In this chapter we contrast traditional lighting technologies with LED technologies. Traditional lighting technologies we define as incandescent, gas-discharge, and electric arc lighting (which includes fluorescent, high-intensity discharge, mercury and sodium vapor, metal halide, and neon lamps). We exclude lighting technologies such as chemiluminescence that yield insufficient light for illumination (such lights can be seen but not seen by). LED technologies (including organic and polymer LEDs) are the only nontraditional technology considered because LEDs are the only alternative lighting approach that has reached sufficient maturity to be considered commercially viable in the trade, technology, and technical literatures.
This chapter analyzes changes in lighting technology over the past two decades and its implications for U.S. industry competitiveness. We explore whether the rise of global competition is limited to low-cost manufacturing or whether strategic centers of decision making and research are moving away from the regions and firms that once dominated the industry. We examine the causes of these changes and what aspects of innovation in lighting, particularly in the arena of research and development (R&D), have changed since the 1990s. We speculate about the implications of these changes for firm strategy in the new era of intense global competition, we analyze how national policies have affected the development and diffusion of traditional and new lighting technologies, and we explore how public policy can best address the challenges and opportunities offered by solid-state lighting to aid countries in their struggles to conserve energy and reduce global warming.

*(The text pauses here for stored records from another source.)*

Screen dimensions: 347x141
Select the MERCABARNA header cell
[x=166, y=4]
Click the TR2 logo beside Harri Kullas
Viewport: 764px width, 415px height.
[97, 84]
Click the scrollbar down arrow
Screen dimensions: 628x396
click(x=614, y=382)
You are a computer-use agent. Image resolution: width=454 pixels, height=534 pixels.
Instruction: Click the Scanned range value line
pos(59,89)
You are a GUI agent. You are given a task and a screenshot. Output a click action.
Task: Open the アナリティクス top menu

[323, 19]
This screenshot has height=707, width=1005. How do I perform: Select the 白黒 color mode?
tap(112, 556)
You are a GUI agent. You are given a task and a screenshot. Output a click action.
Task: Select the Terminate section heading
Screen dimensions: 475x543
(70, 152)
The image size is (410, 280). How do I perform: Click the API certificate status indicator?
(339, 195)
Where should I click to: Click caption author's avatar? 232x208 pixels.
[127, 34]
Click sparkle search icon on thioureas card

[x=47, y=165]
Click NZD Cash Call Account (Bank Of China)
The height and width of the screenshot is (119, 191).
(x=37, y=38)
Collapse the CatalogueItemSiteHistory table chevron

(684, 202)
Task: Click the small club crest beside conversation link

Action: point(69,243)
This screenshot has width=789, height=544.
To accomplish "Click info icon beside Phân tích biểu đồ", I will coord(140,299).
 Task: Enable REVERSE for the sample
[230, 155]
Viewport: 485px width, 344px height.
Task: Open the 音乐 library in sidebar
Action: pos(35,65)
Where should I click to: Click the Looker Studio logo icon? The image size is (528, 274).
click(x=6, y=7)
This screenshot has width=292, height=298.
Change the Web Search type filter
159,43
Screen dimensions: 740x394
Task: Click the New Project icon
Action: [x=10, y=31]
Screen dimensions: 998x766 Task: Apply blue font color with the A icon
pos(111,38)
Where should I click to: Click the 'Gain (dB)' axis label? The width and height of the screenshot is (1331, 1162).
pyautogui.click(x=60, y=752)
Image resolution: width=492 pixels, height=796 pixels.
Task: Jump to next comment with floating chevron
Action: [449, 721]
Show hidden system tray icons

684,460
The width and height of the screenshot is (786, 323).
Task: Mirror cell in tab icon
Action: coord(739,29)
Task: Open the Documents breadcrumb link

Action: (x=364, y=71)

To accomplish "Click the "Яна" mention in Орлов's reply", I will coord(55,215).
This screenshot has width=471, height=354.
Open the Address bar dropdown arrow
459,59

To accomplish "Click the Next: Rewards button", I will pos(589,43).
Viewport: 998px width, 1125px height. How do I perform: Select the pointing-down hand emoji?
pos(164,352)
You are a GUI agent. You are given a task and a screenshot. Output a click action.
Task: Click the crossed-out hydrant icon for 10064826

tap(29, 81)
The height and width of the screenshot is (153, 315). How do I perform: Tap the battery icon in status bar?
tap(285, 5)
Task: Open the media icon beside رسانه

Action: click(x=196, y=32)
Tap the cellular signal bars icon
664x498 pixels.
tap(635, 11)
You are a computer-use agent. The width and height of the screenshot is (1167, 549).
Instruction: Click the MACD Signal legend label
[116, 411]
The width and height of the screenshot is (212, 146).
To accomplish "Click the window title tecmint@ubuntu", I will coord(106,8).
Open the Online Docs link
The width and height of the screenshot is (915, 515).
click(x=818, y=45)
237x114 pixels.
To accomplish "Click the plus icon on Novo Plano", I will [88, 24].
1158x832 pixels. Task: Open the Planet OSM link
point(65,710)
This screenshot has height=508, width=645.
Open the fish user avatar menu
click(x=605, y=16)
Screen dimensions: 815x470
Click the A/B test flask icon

We are entering an era of faster-paced competition as the lighting industry, which has been dominated by a few firms (at least in the lamp sector), faces competition from new technologies, firms, and regions. Asian firms, as well as firms headquartered in the United States and Europe, have performed strongly in patent invention for solid-state lighting and are making key contributions to these new technologies. Both new firms and incumbents are investing heavily in solid-state lighting technologies, and it remains to be seen which firms will predominate.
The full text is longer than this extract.